Doe v. Arizona

MEMORANDUM **

Jane Doe appeals pro se from the district court’s judgments against her in two cases, consolidated on appeal, in which she sought damages and injunctive relief arising from her civil commitment and mental health treatment in 2000 and 2001. We have jurisdiction under 28 U.S.C. § 1291, and we may affirm the district court’s decision on any ground supported by the record, even if it differs from the district court’s rationale. Sass v. Cal. Bd. of Prison Terms, 461 F.3d 1123, 1129 (9th Cir.2006). We affirm.

The district court did not err when it dismissed the claims against Dr. Gathof because he was entitled to quasi-judicial immunity when he performed court-ordered evaluations, see Burkes v. Callion, 433 F.2d 318, 319 (9th Cir.1970) (per curiam), and any other claims against him were time-barred because they accrued in November 2000, see Bagley v. CMC Real Estate Corp., 923 F.2d 758, 761-62 (9th Cir.1991), and more than two years elapsed before Doe filed the action in which she properly served him, see Ariz. Rev.Stat. § 12-542(1). Similarly, the district court did not err when it dismissed the claims against Kim Goodell and Southern Arizona Mental Health Corporation because more than two years elapsed between the November 2000 accrual date and September 17, 2003. The district court did not err when it sua sponte dismissed the claims against Amy Acorn in both actions. See Omar v. Sea-Land Serv., Inc., 813 F.2d 986, 991 (9th Cir.1987); Fed. R.Civ.P. 4(m).

The district court did not err when it granted summary judgment in favor of Kino Community Hospital and Pima County because Doe did not raise a triable issue regarding either employer liability or liability under Monell v. Dep’t of Social Servs., 436 U.S. 658, 98 S.Ct. 2018, 56 L.Ed.2d 611 (1978). See Celotex Corp. v. Catrett, 477 U.S. 317, 323, 106 S.Ct. 2548, 91 L.Ed.2d 265 (1986).

*243The district court did not err when it dismissed the claims against the State because it enjoyed sovereign immunity under the Eleventh Amendment and cannot be sued under section 1983. See Will v. Mich. Dep’t of State Police, 491 U.S. 58, 71, 109 S.Ct. 2304, 105 L.Ed.2d 45 (1989). Further, the Young doctrine permitting suit for injunctive relief against officials of the state does not permit suit against the state itself. See id. We are not persuaded that Doe stated a claim under the Americans with Disabilities Act of 1990, so the exception recognized by United States v. Georgia, 546 U.S. 151, 126 S.Ct. 877, 882, 163 L.Ed.2d 650 (2006), is inapplicable.

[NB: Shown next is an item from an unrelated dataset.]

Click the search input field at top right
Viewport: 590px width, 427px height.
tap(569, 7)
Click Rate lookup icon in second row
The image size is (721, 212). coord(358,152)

We do not reach Doe’s contentions regarding the alleged conduct of La Front-era Center or doctors Levinson, Mahoney and Stoker, because the claims against these defendants were properly dismissed for insufficiency of service. See Fed. R.Civ.P. 4. We do not consider Doe’s contentions regarding alleged health care fraud because the district court granted her motion to dismiss this claim.

We have carefully considered all of Doe’s remaining contentions, including her contention that the district court abused its discretion by allowing her insufficient time to respond to motions, and her contentions regarding the dismissals of Nurse Linda and Wendy Doe, and we are not persuaded.

Because the district court did not err when it entered judgment in each action, we do not consider Doe’s contentions regarding the constitutionality of Arizona’s involuntary confinement statutes.

We deny all outstanding motions as moot.

AFFIRMED.

This disposition is not appropriate for publication and is not precedent except as provided by 9 th Cir. R. 36-3.